Copy out each line of the data below in which the string "plus" appears.
⁂
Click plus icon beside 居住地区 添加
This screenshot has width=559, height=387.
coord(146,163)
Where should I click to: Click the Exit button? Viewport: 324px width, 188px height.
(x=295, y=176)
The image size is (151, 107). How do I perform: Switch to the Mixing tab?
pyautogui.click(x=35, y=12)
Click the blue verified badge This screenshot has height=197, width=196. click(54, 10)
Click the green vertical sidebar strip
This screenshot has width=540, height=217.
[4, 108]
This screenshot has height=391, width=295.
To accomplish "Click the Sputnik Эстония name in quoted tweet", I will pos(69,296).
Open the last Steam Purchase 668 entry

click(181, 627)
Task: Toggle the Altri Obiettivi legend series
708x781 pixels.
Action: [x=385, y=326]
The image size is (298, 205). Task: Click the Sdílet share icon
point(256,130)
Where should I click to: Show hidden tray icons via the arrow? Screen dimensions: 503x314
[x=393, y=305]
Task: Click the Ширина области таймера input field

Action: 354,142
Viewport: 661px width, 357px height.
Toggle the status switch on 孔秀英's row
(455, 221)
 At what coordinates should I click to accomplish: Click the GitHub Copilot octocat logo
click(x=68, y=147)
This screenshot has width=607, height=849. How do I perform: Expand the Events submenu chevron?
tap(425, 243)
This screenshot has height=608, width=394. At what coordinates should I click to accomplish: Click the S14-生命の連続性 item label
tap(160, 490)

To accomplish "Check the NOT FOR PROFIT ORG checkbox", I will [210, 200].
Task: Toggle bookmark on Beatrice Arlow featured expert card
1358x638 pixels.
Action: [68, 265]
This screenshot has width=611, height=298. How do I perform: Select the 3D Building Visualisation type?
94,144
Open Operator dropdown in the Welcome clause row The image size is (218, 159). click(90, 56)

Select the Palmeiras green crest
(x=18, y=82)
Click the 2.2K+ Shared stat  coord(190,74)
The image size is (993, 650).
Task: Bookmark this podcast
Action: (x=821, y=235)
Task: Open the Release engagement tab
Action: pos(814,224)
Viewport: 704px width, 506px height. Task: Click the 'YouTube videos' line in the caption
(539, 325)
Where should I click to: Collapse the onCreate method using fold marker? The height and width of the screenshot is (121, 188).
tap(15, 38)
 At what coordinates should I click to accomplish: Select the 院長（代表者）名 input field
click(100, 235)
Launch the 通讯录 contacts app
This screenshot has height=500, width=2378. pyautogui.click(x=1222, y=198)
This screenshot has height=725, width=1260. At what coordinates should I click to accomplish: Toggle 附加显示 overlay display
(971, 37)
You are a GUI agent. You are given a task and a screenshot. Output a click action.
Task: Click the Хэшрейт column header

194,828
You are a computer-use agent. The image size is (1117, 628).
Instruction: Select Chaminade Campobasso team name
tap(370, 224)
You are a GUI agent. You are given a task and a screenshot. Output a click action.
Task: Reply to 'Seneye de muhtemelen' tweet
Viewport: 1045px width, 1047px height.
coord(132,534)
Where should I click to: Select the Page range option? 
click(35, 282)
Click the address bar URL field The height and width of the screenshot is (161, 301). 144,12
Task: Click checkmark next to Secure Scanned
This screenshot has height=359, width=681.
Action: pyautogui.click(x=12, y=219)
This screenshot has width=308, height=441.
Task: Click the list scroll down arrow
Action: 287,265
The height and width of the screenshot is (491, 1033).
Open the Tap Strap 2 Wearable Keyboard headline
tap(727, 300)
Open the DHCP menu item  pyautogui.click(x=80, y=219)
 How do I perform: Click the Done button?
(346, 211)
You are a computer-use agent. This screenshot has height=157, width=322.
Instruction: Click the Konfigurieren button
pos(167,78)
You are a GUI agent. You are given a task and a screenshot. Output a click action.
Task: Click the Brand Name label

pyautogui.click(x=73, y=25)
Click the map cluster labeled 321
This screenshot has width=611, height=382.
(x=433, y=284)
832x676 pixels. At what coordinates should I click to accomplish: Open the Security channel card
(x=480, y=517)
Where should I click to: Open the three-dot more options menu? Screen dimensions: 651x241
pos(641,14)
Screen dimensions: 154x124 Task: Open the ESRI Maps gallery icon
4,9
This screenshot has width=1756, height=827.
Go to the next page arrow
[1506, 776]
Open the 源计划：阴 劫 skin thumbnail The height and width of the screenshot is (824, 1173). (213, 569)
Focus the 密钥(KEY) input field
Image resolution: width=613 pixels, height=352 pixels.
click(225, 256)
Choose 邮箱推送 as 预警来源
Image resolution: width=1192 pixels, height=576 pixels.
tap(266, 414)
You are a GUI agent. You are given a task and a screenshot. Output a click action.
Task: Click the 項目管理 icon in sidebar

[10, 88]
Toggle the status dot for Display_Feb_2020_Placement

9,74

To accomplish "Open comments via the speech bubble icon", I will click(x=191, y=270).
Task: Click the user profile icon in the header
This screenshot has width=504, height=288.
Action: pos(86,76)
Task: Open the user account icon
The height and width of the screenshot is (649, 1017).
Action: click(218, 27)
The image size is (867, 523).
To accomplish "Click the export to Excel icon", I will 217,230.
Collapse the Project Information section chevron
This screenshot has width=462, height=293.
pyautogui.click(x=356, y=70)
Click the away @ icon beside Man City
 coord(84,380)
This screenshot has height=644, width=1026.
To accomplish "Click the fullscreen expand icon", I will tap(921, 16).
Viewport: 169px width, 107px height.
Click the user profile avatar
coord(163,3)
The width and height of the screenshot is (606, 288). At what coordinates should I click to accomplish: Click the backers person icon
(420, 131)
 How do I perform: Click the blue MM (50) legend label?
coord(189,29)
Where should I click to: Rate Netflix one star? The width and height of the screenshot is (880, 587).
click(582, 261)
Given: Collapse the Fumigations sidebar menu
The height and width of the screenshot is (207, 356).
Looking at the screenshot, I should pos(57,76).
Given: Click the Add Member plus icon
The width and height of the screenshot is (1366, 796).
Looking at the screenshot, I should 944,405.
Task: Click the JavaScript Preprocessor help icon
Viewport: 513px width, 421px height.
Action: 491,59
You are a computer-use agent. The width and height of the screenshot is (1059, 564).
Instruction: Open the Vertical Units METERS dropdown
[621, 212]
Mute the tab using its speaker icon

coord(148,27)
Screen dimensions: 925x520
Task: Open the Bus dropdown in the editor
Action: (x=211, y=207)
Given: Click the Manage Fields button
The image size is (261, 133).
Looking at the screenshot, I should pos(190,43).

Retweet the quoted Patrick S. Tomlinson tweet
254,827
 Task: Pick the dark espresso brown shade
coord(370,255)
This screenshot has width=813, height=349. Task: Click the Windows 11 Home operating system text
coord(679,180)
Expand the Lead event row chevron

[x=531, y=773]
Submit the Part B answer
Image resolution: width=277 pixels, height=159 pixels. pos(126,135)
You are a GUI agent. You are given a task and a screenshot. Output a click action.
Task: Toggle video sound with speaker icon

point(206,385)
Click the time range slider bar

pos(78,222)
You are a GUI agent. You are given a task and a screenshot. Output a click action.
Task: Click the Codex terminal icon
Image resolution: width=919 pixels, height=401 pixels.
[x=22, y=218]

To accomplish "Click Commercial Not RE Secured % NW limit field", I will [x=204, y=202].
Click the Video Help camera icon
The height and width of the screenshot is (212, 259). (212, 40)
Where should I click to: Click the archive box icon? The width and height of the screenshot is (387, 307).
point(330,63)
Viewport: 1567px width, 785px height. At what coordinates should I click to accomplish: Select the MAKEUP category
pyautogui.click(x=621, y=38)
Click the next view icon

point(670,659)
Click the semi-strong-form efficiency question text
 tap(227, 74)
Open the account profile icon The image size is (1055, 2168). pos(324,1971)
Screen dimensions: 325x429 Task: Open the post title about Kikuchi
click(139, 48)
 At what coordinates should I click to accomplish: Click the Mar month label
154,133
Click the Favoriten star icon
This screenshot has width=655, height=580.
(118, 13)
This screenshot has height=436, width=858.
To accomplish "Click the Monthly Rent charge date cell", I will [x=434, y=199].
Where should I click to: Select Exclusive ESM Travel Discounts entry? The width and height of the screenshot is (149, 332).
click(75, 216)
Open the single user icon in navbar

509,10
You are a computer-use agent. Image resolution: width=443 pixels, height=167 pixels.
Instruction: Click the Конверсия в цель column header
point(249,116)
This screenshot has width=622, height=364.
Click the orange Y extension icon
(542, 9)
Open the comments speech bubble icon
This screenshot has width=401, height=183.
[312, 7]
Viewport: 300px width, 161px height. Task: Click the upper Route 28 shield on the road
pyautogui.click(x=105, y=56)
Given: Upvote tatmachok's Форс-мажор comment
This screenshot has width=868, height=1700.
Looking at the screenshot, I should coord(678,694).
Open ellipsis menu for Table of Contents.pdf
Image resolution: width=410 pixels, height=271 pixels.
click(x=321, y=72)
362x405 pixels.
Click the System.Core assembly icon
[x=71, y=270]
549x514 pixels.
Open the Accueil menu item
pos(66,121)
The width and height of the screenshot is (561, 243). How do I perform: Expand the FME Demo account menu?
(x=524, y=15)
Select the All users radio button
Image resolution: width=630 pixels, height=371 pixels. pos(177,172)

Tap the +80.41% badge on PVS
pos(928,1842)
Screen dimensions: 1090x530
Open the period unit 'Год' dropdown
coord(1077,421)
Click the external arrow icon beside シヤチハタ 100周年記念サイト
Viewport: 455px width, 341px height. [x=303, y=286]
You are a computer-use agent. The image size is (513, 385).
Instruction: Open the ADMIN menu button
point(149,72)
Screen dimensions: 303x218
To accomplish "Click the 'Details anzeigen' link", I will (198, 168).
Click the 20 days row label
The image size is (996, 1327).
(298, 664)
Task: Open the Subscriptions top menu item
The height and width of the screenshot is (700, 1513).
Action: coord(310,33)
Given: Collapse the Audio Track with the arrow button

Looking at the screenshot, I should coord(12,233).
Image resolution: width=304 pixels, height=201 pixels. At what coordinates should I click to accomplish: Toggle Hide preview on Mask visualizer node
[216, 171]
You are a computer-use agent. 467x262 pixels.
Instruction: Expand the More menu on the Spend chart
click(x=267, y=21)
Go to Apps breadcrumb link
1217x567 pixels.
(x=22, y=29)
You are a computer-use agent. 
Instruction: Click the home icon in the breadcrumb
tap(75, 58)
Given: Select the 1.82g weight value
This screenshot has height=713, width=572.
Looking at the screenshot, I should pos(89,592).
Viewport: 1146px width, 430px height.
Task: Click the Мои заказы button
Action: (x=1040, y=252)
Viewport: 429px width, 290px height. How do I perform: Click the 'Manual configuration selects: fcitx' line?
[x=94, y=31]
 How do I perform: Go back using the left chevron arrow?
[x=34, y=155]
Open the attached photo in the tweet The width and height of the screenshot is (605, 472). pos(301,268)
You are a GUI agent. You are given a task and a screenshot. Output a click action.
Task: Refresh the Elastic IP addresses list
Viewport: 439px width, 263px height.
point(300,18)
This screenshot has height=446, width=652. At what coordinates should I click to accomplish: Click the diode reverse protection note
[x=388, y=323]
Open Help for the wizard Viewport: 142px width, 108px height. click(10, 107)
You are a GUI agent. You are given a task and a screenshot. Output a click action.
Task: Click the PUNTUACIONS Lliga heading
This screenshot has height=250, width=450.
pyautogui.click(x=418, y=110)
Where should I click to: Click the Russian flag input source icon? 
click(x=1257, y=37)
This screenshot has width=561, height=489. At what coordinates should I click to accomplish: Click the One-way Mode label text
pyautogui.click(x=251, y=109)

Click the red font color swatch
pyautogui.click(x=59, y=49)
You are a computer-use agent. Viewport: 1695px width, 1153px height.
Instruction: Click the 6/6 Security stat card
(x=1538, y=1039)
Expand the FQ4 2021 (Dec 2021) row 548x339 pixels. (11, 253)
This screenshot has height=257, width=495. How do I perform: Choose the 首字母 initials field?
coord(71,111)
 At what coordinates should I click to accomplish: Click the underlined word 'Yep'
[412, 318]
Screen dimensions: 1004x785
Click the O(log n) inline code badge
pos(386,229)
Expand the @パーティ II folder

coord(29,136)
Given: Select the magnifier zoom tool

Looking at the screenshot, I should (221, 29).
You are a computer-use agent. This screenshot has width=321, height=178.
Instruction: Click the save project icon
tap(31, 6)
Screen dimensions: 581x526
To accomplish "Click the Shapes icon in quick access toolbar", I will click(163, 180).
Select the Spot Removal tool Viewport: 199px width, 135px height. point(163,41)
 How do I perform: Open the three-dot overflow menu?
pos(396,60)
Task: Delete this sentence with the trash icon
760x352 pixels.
⁂
■ ANSWER TO THIS TASK
Click plus icon beside 居住地区 添加
Given: Click the Add Member plus icon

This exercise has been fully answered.